** Source data follows **

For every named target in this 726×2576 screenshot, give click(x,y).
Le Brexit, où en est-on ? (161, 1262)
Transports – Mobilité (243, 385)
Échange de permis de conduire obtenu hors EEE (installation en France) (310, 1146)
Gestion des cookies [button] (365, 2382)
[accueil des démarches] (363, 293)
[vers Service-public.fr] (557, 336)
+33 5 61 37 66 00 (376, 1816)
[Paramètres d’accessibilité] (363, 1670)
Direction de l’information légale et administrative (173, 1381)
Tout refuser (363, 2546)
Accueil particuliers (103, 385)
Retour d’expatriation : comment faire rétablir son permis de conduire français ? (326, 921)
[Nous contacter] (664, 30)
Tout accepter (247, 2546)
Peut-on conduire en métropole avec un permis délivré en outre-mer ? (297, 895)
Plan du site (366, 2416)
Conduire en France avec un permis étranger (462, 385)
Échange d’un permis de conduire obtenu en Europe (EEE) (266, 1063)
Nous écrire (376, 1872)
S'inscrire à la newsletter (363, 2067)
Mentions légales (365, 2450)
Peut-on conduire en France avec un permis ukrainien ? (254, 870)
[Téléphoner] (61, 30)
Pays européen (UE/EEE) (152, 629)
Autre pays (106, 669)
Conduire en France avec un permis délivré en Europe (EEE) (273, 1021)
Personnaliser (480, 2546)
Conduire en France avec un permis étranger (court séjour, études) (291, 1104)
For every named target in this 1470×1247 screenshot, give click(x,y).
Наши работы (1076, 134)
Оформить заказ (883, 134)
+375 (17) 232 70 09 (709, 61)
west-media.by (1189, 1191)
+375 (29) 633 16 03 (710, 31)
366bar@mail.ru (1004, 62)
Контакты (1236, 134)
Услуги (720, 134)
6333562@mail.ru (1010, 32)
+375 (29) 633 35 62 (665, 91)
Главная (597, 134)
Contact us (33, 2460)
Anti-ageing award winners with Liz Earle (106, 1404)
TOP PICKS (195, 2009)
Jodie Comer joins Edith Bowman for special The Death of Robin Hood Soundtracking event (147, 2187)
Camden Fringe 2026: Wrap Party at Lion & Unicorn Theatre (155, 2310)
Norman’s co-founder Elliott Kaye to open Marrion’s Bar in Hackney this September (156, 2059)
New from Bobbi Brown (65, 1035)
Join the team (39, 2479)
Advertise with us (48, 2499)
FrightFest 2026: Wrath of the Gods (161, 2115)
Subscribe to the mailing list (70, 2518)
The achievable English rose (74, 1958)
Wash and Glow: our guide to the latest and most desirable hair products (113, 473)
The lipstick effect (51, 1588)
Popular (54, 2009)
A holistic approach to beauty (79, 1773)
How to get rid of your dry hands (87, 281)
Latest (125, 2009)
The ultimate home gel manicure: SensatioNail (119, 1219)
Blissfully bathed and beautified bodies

** End of Source data **

**Exercise aim:**
Please return the entire listing, unchanged.

**Solution to the problem:**
For every named target in this 726×2576 screenshot, give click(x,y).
Le Brexit, où en est-on ? (161, 1262)
Transports – Mobilité (243, 385)
Échange de permis de conduire obtenu hors EEE (installation en France) (310, 1146)
Gestion des cookies [button] (365, 2382)
[accueil des démarches] (363, 293)
[vers Service-public.fr] (557, 336)
+33 5 61 37 66 00 (376, 1816)
[Paramètres d’accessibilité] (363, 1670)
Direction de l’information légale et administrative (173, 1381)
Tout refuser (363, 2546)
Accueil particuliers (103, 385)
Retour d’expatriation : comment faire rétablir son permis de conduire français ? (326, 921)
[Nous contacter] (664, 30)
Tout accepter (247, 2546)
Peut-on conduire en métropole avec un permis délivré en outre-mer ? (297, 895)
Plan du site (366, 2416)
Conduire en France avec un permis étranger (462, 385)
Échange d’un permis de conduire obtenu en Europe (EEE) (266, 1063)
Nous écrire (376, 1872)
S'inscrire à la newsletter (363, 2067)
Mentions légales (365, 2450)
Peut-on conduire en France avec un permis ukrainien ? (254, 870)
[Téléphoner] (61, 30)
Pays européen (UE/EEE) (152, 629)
Autre pays (106, 669)
Conduire en France avec un permis délivré en Europe (EEE) (273, 1021)
Personnaliser (480, 2546)
Conduire en France avec un permis étranger (court séjour, études) (291, 1104)
For every named target in this 1470×1247 screenshot, give click(x,y).
Наши работы (1076, 134)
Оформить заказ (883, 134)
+375 (17) 232 70 09 (709, 61)
west-media.by (1189, 1191)
+375 (29) 633 16 03 (710, 31)
366bar@mail.ru (1004, 62)
Контакты (1236, 134)
Услуги (720, 134)
6333562@mail.ru (1010, 32)
+375 (29) 633 35 62 (665, 91)
Главная (597, 134)
Contact us (33, 2460)
Anti-ageing award winners with Liz Earle (106, 1404)
TOP PICKS (195, 2009)
Jodie Comer joins Edith Bowman for special The Death of Robin Hood Soundtracking event (147, 2187)
Camden Fringe 2026: Wrap Party at Lion & Unicorn Theatre (155, 2310)
Norman’s co-founder Elliott Kaye to open Marrion’s Bar in Hackney this September (156, 2059)
New from Bobbi Brown (65, 1035)
Join the team (39, 2479)
Advertise with us (48, 2499)
FrightFest 2026: Wrath of the Gods (161, 2115)
Subscribe to the mailing list (70, 2518)
The achievable English rose (74, 1958)
Wash and Glow: our guide to the latest and most desirable hair products (113, 473)
The lipstick effect (51, 1588)
Popular (54, 2009)
A holistic approach to beauty (79, 1773)
How to get rid of your dry hands (87, 281)
Latest (125, 2009)
The ultimate home gel manicure: SensatioNail (119, 1219)
Blissfully bathed and beautified bodies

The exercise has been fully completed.